Peter Woodbridge is a senior lecturer at Manchester Metropolitan University and has researched the convergence between film-making and immersive technologies.

“A lot of people forget that watching media is about socialness,” he told BusinessCloud. “Until VR cracks that, I’m not sure it’s going to be the big thing people are expecting.

“We’ve gone from watching cinema in a shared room, to the home, to the bedroom, to our pocket – and now a headset. It’s part of that same trajectory and quite isolating as an experience, but we’ve got a young generation coming through who expect participatory experiences – and AR has got the ability to do that a lot more.”

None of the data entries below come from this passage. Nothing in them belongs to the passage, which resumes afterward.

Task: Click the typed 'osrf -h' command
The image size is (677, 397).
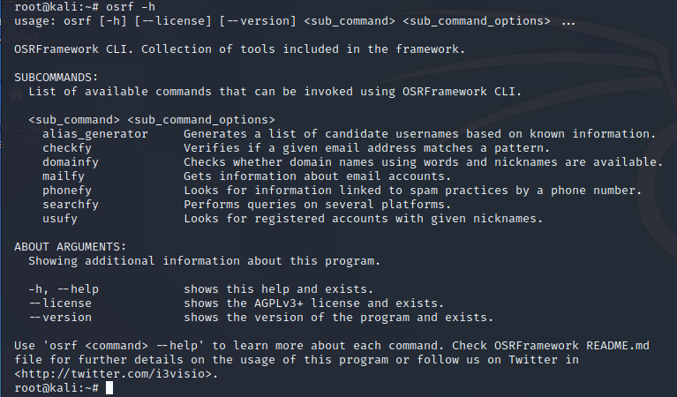Action: 131,7
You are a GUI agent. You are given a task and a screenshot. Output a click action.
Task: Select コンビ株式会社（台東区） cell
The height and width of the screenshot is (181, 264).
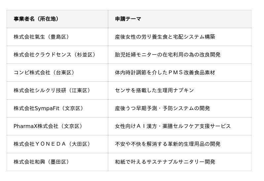57,72
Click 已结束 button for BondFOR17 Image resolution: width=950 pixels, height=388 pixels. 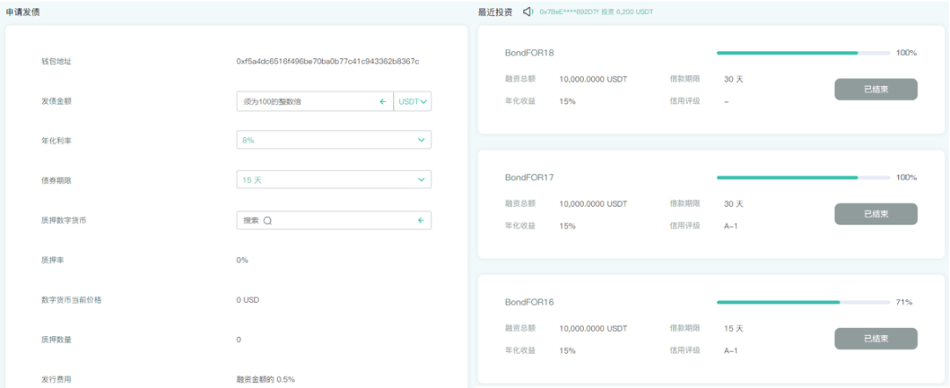875,214
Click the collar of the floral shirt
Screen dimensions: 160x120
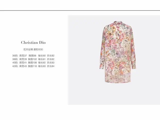tap(118, 23)
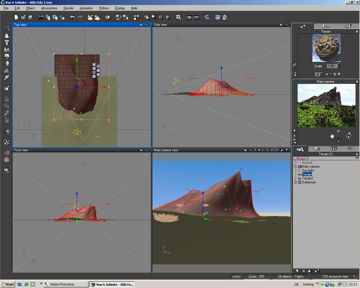The image size is (360, 288).
Task: Delete object using the trash can icon
Action: [x=303, y=271]
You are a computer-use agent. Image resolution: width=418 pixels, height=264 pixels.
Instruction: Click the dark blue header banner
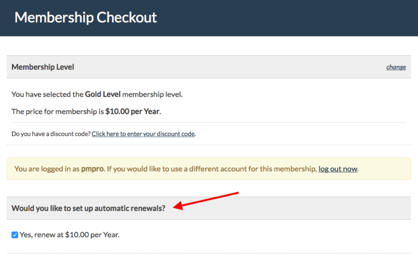pos(209,18)
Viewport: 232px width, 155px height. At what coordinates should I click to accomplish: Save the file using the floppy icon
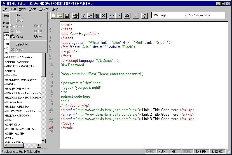(67, 16)
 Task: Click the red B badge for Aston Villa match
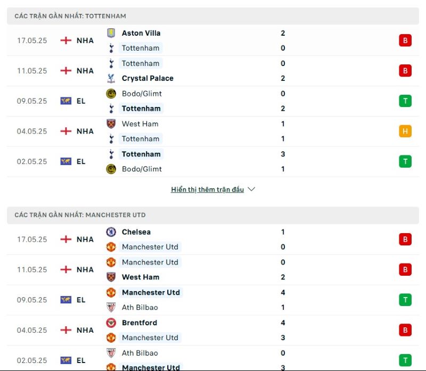(x=405, y=40)
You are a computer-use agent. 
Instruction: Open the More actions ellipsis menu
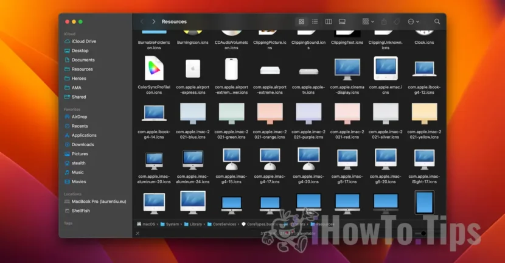(x=413, y=21)
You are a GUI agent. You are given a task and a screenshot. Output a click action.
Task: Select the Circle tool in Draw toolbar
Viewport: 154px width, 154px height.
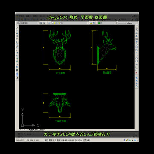[17, 44]
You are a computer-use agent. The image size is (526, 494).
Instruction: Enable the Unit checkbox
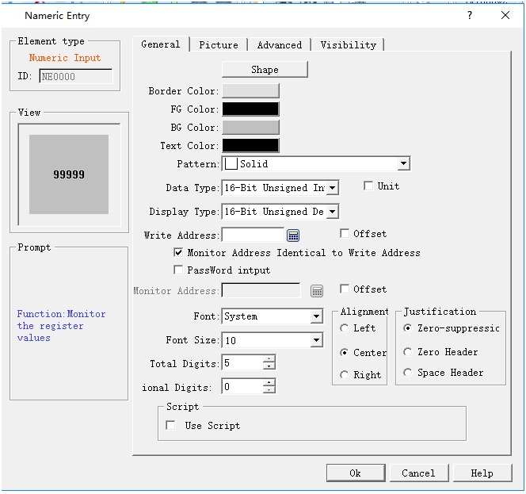point(368,186)
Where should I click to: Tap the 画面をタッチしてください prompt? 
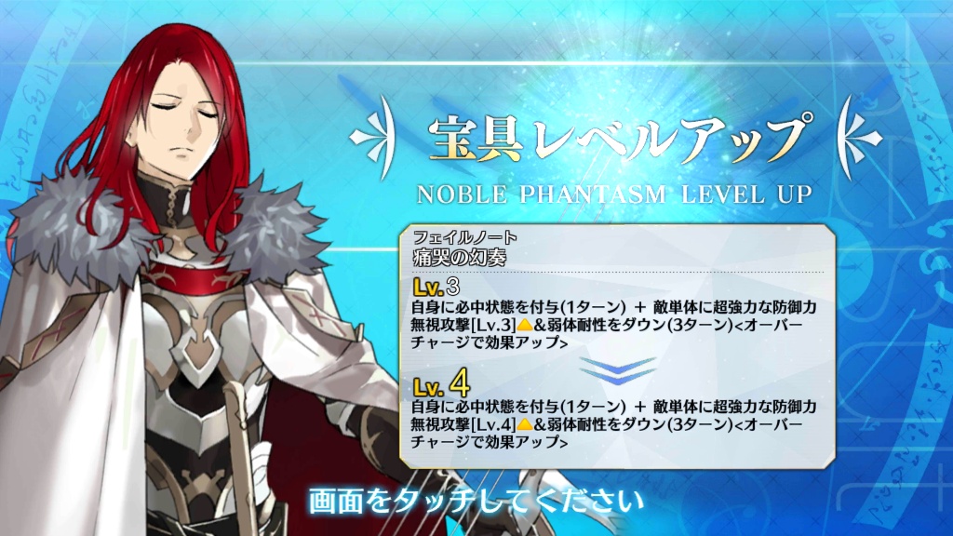[x=477, y=502]
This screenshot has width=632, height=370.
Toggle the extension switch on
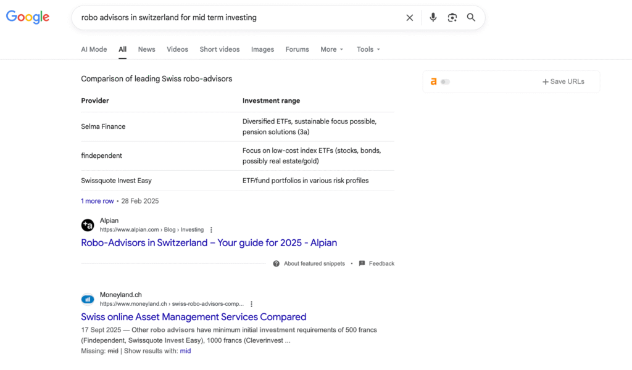click(x=445, y=81)

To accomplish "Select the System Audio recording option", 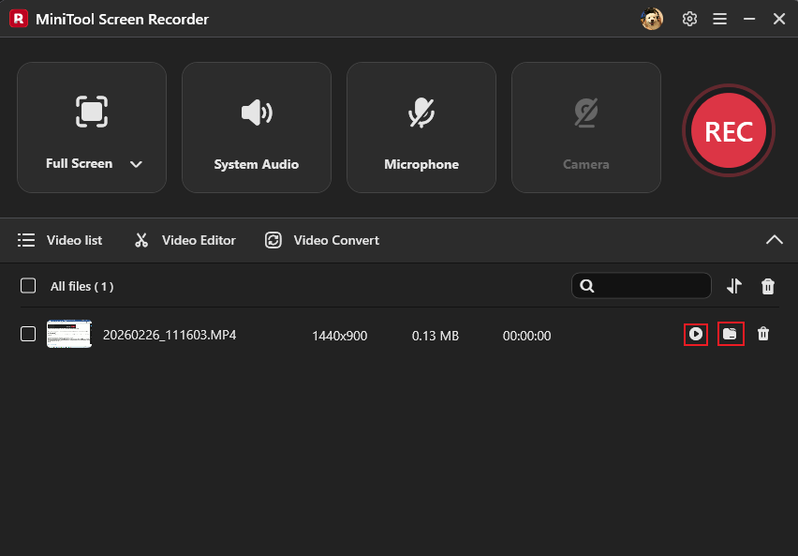I will [256, 127].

This view is shared by Dr Maria Stukoff, director of Maker Space, a £16m engineering innovation centre under development at Salford University which will house cutting-edge tech such as AR, VR and robotics and allow for rapid prototyping by businesses, researchers and students.

“VR, for me, is part of screen culture,” she told a packed audience at a breakfast event at Mills & Reeve in Manchester. “We aren’t yet at the stage where immersive technology is everywhere and touchable.

“Imagine if, instead of CCTV cameras all over a city, we had cameras that could project AR environments, which keep popping up. Wouldn’t that be a better world?”

Content is key to whether VR will become a success, according to Woodbridge.

“VR hasn’t yet found that killer piece of content. A lot of it on the entertainment side can be gimmicky,” he said.

“One hundred years ago, when film was first invented, it looked like theatre because that was the reference point for the filmmakers. It was only later that the innovators came in and realised you could do a close-up or direct the attention and rhythm of the audience.

“VR is going through that stage of experimentation at the moment.”

Woodbridge is involved in a VR healthcare project with the Liverpool School of Medicine.

“To be able to experience something through someone else’s eyes is massive,” he explained.

“A lot of the problems the NHS has are down to human error: you could be dealing with a family and write down a slightly wrong number, for example. We need to be able to focus.

“We’ve created these high-intensity scenarios in stereoscopic 360-degree video allowing medical students to experience what it’s like in a hospital. You don’t get that in a classroom.”

Stukoff – a former head of Sony’s PlayStationFirst game academy for aspiring PS4 and PSVR developers – acknowledges there is a market for VR.

“Learning and reading are also isolating experiences. We make a choice to use VR to escape,” she said.

“Human endeavour has always asked that question: how can we escape ourselves and experience something different?”